Par une transmission effectuée le 13 novembre 2025, au moyen de l'application « Télérecours citoyen », M. B... A... a adressé au tribunal une copie de la lettre destinée au chef de service Naturalisation des étrangers de la préfecture d'Indre-et-Loire tendant au réexamen de sa situation à la suite de la décision du 7 octobre 2025 portant classement sans suite de sa demande de naturalisation au motif de son incomplétude.

Vu les autres pièces du dossier.

Vu le code de justice administrative.


Considérant ce qui suit :

Aux termes de l’article R. 222-1 du code de justice administrative : « (…) les présidents de formation de jugement des tribunaux (…) peuvent, par ordonnance : (…) 4º Rejeter les requêtes manifestement irrecevables, lorsque la juridiction n’est pas tenue d’inviter leur auteur à les régulariser ou qu’elles n’ont pas été régularisées à l’expiration du délai imparti par une demande en ce sens (…) ».

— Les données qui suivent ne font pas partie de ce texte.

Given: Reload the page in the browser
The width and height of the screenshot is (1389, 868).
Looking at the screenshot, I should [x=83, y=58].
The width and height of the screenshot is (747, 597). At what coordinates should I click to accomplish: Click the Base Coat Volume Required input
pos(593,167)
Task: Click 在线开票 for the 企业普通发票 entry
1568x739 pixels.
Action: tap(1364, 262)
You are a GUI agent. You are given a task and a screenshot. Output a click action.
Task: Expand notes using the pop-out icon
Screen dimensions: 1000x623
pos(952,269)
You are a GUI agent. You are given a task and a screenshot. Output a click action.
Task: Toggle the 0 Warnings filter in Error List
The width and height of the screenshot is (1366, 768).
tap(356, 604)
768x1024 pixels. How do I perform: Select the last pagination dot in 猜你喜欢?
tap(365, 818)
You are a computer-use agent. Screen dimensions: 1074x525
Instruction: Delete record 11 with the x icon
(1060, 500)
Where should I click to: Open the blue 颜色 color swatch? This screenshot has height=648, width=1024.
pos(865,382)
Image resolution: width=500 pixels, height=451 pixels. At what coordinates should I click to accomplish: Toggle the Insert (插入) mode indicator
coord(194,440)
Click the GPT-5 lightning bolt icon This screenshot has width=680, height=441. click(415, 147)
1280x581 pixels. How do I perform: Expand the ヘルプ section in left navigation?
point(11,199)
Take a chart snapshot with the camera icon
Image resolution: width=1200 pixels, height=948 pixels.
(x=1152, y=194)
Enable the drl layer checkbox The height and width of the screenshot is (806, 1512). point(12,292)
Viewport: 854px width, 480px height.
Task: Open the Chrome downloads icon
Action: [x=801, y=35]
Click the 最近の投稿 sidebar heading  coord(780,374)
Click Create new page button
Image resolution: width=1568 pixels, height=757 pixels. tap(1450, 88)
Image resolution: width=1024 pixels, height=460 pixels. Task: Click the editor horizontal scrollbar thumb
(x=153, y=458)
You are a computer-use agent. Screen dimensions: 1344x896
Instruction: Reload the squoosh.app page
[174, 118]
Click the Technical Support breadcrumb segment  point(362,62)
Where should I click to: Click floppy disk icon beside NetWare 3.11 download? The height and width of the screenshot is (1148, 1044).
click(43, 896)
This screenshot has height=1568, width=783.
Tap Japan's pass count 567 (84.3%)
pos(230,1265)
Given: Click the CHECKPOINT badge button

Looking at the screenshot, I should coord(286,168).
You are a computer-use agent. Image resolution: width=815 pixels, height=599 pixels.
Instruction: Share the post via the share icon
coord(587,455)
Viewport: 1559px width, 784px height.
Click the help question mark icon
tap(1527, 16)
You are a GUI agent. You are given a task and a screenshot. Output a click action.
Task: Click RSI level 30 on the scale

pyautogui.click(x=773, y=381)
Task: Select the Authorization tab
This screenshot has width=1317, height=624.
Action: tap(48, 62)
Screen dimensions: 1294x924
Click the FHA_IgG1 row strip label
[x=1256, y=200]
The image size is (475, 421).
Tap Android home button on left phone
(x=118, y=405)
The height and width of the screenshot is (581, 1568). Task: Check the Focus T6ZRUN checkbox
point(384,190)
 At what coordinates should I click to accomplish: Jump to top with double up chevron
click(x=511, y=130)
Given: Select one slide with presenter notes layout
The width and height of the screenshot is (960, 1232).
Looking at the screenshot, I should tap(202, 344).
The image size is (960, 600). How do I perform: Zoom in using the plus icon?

Aux termes de l’article R. 411-1 du code de justice administrative : « La juridiction est saisie par requête. La requête indique les nom et domicile des parties. Elle contient l’exposé des faits et moyens, ainsi que l’énoncé des conclusions soumises au juge. / L’auteur d’une requête ne contenant l’exposé d’aucun moyen ne peut la régulariser par le dépôt d’un mémoire exposant un ou plusieurs moyens que jusqu’à l’expiration du délai de recours ». Aux termes de l’article R. 412-1 du même code : « La juridiction ne peut être saisie que par voie de recours formé contre une décision (…) Lorsque la requête tend au paiement d'une somme d'argent, elle n'est recevable qu'après l'intervention de la décision prise par l'administration sur une demande préalablement formée devant elle ». Il résulte de ces dispositions que le juge administratif ne peut être saisi que de requêtes à fin d’annulation d’une décision administrative ou à fin de condamnation de l’administration au paiement d’une somme d’argent. Par ailleurs, en dehors des hypothèses prévues par les articles L. 911-1 à L. 911-4 du code de justice administrative, il n’appartient au juge administratif ni d’adresser des injonctions à l’administration ni de faire lui-même œuvre d’administrateur en se substituant à celle-ci.
M. A... se borne à transmettre au tribunal une copie de la lettre adressée au chef de service Naturalisation des étrangers de la préfecture d'Indre-et-Loire tendant au réexamen de sa situation à la suite de la décision du 7 octobre 2025 portant classement sans suite de sa demande de naturalisation au motif de son incomplétude. M. A... y explique qu’il a transmis des documents complémentaires via la plateforme en ligne, et joint à son courrier copie de ces pièces, à savoir un extrait d’acte de naissance et un jugement supplétif tenant lieu d’acte de naissance, son titre de séjour en cours de validité ainsi qu’un bordereau de situation fiscale établi le 7 octobre 2025, soit le jour même de la décision de classement sans suite qui lui a été opposée. Ce faisant, M. A... formule un recours administratif tendant à solliciter la bienveillance de l’administration préfectorale afin que son dossier soit instruit sur la base d’éléments qu’il a transmis tardivement. Il ne relève pas de l’office du juge administratif de connaître d’une telle demande. Par suite, la requête de M. A... est manifestement irrecevable et doit être rejetée par application du 4° de l'article R. 222-1 du code de justice administrative.


O R D O N N E :


Article 1er : La requête de M. A... est rejetée.

Article 2 : La présente ordonnance sera notifiée à M. A....


Fait à Orléans, le 30 décembre 2025.


La présidente de la 4ème chambre,





Sophie LESIEUX


La République mande et ordonne au préfet d'Indre-et-Loire en ce qui le concerne ou à tous commissaires de justice à ce requis en ce qui concerne les voies de droit commun, contre les parties privées, de pourvoir à l’exécution de la présente décision.